Brexit one year on: businesses that push forward can catalyse growth

Thoughts

Sue Summers, Finance Birmingham CEO, reviews the SME funding landscape one year after the UK decided voted to leave the EU.

The political rhetoric around the implications of Brexit before the EU referendum vote looked bleak, with some suggesting international isolation and instant economic downturn. However, one year on despite the results, a PwC study suggests confidence among business owners increased by four per cent in 2016/17, and is higher now than before the vote. Figures from the ONS also reflect a strong trading position, with the UK exporting goods and services worth £550bn to major markets including the US, Australia and Germany in 2016. While the business community remains resilient, there are a number of challenges and opportunities ahead, and gaining investment could be the key to unlocking future economic potential. 

The brave press on  

Many pioneering UK businesses have recognised the opportunities and potential threats presented by Brexit, giving rise to their decision to seek finance to shore up and ultimately grow. At Finance Birmingham, many of our investees forged ahead and as a result, we’ve seen a 21% increase in the amount invested compared to the year before the EU referendum. This includes the likes of German owned Guhring, which recently opened a new UK manufacturing facility in Birmingham, a major step to strengthen its global presence and adding to the Midland’s burgeoning engineering and manufacturing sectors. 

Risk and opportunity

According to Opus, a third of business decision makers said that exploiting new opportunities and markets will be the biggest boost to growth, but with the future nature of trading relationships with countries such as the EU, the US and China not yet confirmed, UK firms may be holding off making new commitments. However, markets don’t stop trading, and SMEs risk stalling their growth by waiting to see the definitive effect that Brexit will cause. Pair this with the potential loss of free movement and it’s likely that the UK will have to look to its own SMEs to plug some of the skills, service and product gaps created when final Brexit terms are agreed. It is crucial that SMEs are ready and understand how to maximise these opportunities to realise strong commercial benefits. 

Investment to enable 

Now that Brexit is an absolute reality and negotiations are underway, it’s time for any hesitant SME to actively pursue their goals and make crucial decisions - from exploring international expansion to investing in staff or machinery.

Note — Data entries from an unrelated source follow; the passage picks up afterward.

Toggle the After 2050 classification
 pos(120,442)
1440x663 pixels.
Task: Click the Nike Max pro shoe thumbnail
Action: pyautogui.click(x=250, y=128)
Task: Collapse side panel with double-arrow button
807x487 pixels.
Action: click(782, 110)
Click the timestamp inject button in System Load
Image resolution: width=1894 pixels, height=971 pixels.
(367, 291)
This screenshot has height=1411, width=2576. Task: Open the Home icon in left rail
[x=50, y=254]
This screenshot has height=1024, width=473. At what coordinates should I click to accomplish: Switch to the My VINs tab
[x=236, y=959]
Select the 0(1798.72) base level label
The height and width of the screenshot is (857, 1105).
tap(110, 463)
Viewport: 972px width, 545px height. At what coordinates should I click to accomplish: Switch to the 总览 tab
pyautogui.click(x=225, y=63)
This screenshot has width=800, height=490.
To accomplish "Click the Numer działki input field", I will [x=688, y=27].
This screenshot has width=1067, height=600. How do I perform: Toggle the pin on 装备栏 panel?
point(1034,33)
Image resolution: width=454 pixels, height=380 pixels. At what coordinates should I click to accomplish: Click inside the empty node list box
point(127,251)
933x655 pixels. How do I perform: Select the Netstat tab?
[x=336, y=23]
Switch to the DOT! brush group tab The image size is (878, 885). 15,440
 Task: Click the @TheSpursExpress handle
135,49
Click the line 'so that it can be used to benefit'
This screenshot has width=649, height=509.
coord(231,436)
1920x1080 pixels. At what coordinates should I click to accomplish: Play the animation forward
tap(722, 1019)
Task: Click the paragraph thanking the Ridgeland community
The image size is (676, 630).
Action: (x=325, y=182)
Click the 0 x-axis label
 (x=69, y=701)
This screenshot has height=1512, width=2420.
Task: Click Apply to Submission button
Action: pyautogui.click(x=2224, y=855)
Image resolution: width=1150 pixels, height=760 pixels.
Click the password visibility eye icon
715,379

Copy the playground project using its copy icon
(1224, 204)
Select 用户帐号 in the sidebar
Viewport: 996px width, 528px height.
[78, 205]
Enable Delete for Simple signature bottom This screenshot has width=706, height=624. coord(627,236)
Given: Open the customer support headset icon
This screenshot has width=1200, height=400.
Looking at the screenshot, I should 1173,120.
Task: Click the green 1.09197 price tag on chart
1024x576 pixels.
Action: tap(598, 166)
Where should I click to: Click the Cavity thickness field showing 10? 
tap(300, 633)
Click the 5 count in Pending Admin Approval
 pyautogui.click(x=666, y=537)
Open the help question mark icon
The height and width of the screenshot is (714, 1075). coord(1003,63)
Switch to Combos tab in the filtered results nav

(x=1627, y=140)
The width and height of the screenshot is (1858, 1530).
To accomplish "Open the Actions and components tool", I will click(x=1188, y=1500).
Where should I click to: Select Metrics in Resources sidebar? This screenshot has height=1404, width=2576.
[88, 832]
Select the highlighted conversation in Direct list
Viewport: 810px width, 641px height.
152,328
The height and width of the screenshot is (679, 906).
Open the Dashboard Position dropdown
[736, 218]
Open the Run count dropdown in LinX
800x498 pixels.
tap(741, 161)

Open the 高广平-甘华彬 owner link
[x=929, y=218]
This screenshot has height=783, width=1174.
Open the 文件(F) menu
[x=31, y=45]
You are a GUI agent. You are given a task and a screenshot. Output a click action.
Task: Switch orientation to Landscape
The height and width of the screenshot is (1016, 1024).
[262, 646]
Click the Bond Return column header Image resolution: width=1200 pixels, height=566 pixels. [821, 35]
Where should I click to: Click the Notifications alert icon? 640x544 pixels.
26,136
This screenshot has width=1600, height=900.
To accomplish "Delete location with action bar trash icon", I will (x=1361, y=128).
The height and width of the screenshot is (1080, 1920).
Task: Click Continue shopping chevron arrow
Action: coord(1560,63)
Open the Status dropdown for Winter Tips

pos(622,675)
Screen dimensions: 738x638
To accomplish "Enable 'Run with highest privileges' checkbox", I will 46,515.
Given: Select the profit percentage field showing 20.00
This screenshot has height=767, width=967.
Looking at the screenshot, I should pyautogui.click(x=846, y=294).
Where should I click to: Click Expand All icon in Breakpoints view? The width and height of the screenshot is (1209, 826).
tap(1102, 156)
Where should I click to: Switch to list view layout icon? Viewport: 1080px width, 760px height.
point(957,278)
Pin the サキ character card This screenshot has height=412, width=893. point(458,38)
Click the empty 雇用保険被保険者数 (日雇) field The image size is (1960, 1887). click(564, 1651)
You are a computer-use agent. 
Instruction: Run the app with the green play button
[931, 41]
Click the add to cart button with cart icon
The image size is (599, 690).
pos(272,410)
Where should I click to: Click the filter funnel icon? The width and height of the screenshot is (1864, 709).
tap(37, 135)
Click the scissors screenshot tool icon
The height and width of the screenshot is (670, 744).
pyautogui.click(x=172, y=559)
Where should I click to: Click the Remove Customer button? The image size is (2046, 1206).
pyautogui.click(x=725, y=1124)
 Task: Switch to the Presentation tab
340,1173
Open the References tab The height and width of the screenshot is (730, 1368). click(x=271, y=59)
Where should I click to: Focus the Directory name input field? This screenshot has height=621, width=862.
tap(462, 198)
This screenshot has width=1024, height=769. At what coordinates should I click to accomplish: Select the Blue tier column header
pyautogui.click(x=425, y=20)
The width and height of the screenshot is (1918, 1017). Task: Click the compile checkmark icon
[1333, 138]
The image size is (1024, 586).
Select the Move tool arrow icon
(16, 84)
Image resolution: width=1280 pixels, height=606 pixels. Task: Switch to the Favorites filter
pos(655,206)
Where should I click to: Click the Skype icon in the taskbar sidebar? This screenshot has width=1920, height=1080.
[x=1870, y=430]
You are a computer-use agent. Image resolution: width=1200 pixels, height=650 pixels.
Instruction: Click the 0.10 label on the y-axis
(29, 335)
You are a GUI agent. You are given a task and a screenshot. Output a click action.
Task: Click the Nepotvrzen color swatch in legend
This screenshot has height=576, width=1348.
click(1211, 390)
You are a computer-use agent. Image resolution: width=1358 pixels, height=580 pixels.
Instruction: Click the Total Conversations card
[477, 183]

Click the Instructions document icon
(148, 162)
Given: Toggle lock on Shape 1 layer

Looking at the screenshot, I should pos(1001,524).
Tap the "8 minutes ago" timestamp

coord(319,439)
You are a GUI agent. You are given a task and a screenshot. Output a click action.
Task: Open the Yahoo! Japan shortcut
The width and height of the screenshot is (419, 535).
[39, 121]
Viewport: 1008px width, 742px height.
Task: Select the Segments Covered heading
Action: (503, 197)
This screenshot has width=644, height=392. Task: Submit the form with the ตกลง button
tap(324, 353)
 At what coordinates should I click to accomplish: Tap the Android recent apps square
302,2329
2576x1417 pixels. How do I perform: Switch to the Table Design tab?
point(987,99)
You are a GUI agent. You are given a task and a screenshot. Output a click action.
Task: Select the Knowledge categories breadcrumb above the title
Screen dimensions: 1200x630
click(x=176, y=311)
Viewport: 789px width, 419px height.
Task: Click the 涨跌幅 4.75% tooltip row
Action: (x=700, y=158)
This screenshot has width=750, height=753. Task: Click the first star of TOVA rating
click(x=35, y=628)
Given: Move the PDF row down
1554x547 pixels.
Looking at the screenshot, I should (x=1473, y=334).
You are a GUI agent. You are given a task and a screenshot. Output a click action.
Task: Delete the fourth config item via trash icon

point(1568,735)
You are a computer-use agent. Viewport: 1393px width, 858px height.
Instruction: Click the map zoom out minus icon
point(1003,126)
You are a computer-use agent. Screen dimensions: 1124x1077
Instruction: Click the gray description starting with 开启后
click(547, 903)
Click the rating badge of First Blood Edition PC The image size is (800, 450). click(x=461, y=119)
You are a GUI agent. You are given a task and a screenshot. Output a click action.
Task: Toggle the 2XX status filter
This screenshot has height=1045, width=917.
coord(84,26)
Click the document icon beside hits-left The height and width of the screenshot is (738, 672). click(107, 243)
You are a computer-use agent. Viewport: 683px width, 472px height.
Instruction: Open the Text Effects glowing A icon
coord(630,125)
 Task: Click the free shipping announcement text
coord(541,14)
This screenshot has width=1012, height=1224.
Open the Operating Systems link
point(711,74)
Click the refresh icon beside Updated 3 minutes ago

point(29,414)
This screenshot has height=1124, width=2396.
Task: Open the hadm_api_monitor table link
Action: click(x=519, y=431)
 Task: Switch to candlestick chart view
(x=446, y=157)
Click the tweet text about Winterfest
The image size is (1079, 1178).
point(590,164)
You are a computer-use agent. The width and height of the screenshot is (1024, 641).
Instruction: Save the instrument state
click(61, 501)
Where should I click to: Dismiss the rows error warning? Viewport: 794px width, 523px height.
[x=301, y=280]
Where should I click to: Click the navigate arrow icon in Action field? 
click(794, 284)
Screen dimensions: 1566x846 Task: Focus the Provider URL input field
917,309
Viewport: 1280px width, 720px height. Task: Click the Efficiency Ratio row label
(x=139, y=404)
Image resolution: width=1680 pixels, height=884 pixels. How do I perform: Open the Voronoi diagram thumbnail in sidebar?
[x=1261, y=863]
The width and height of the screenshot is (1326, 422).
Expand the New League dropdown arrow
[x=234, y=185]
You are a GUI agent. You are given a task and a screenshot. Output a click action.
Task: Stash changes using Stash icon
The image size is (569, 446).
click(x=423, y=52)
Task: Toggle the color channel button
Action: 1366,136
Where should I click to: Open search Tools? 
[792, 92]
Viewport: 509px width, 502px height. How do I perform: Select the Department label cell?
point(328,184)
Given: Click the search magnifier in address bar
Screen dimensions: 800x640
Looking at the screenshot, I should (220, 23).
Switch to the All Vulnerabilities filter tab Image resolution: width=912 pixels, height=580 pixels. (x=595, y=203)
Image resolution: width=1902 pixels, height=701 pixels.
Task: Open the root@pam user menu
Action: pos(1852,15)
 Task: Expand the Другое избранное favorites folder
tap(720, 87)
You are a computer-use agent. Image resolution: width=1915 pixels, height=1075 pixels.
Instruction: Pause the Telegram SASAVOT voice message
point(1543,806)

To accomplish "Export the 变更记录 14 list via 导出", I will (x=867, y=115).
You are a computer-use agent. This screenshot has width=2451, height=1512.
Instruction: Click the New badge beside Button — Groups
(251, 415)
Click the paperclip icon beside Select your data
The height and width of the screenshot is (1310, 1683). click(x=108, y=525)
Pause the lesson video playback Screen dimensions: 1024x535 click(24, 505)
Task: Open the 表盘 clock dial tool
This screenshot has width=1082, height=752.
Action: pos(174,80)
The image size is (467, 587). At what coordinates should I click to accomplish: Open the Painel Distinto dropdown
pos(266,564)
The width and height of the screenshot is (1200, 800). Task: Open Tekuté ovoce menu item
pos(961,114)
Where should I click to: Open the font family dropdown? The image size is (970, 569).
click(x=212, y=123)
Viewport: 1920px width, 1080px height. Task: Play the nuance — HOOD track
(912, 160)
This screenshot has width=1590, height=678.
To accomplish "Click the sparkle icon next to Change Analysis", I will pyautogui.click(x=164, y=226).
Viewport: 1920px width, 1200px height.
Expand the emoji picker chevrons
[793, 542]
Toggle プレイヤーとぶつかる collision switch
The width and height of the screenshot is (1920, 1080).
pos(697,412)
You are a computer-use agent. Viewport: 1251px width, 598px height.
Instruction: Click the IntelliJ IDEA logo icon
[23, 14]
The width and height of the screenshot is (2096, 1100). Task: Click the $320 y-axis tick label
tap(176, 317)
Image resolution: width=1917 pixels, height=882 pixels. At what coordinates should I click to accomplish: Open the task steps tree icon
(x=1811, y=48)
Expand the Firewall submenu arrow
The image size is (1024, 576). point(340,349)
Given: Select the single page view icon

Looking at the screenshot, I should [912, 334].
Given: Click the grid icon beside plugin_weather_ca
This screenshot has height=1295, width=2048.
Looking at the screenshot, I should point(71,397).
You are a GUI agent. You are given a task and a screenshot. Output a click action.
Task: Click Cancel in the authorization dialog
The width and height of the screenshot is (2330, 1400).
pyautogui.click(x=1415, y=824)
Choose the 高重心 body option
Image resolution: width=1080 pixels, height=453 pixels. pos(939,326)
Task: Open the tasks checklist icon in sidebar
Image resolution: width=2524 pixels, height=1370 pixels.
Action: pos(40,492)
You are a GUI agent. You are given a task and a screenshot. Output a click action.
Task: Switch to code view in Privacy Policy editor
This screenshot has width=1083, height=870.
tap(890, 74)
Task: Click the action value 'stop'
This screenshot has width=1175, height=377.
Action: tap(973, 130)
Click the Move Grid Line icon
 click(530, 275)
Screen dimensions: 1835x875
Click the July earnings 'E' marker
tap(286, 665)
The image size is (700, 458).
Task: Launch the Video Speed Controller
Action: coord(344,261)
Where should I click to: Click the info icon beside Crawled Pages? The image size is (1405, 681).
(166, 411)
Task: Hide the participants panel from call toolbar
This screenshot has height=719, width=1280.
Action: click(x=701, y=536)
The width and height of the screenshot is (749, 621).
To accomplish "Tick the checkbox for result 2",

Data from Company Check highlights that access to finance is still a major concern for nearly 20% of SMEs surveyed, but with the opportunity to shape the future business landscape and harness potential in new markets, it is crucial that they understand the variety of flexible funding options open to them. Decision makers and their investors need to be able to tie the best finance to the ambitions of the business. Whether it be debt, equity or mezzanine funding, business owners should take advantage of the increasingly supportive, flexible and diverse investment landscape. 

Whatever the need and the plan, finding the right investment can be the catalyst to seeing a business reach and exceed its potential. Ultimately businesses that invest in growth may see a better outcome when the dust settles, and those that act now will enjoy early adopter advantage.